Seth Ackerman SAckerman at FAIR.org
Wed Apr 19 21:15:05 PDT 2000


Brad De Long wrote:


> Even with the conditions, the fact that the Korean government went
> for the deal the IMF offered suggests that it was a good deal for
> Korea--a much better deal than no conditionality and no IMF loan
> would have been.
>
> Shouldn't the Koreans be allowed to choose whether they want to deal
> with the IMF or not, rather than having you decide it for them by
> zeroing it out? If there is such a fundamental conflict between the
> IMF's policy and the interests of the countries it lends to, why
> haven't borrowing governments realized it?
>
>

But Korea didn't have much of a choice, did it?
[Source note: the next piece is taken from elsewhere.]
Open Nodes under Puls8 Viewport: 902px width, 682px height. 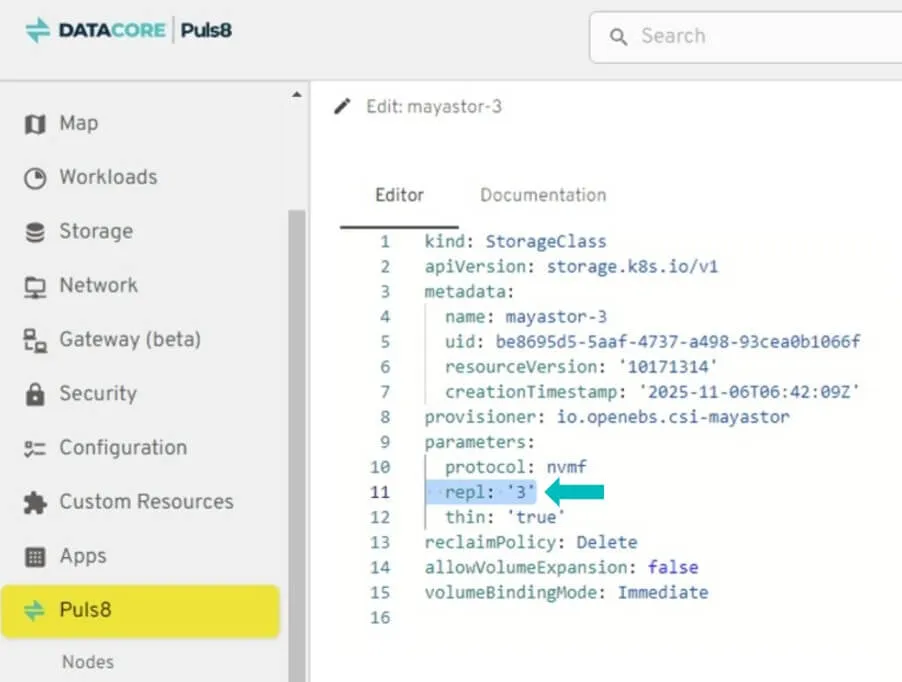point(88,662)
What you call a "choice," others -- including much of Korea's polity and certainly its unions -- have called blackmail. Indeed, the main Korean union, the KCTU, has, I believe, endorsed the abolitionist position on the IMF. And the Korean business and political establishment bitterly resented the conditionalities.

Yet, surreally, you accuse those of us who support the Korean unions' opposition to the IMF of denying the Koreans their free choice -- the freedom to choose between the bitterly resented dictates of the IMF and default, accompanied by the possibility of complete financial breakdown, political upheaval, dislocation, etc.

The point of the anti-IMF movements is to give Koreans a better set of choices. You feel that a better set of choices can be provided by a slightly modified IMF. But, again, this question hinges on whether the interests of the IMF's shareholders are in harmony with those of its borrowers. And we've seen some pretty unequivocal testimony from, to give only two examples, Joseph Stiglitz and Jagdish Bhaghwati, who say those interests are in conflict and this conflict influences the IMF's policies.

As for your question -- why, if the IMF's interests conflict with its borrowers', the borrowers haven't realized it yet -- you're forgetting something: They have realized it. Let's recall that the Group of 77 met in Havana last week and issued a statement strongly supporting the A16 protests, saying the IMF "stabilizes nothing but poverty."

It's amazing to me that a social democrat like yourself would invoke such a radically Nozick-like libertarian argument: The poor countries must support the IMF since they have "chosen" to accept its loans rather than face the prospect of disaster and upheaval. Social democrats usually acknowledge the fact that the poor face forced choices which should be remedied by improving their options, with things like unions, to name one example, rather than hailing the "free choice" of workers to earn miserable wages.

When did you debate Weisbrot? Is there a transcript?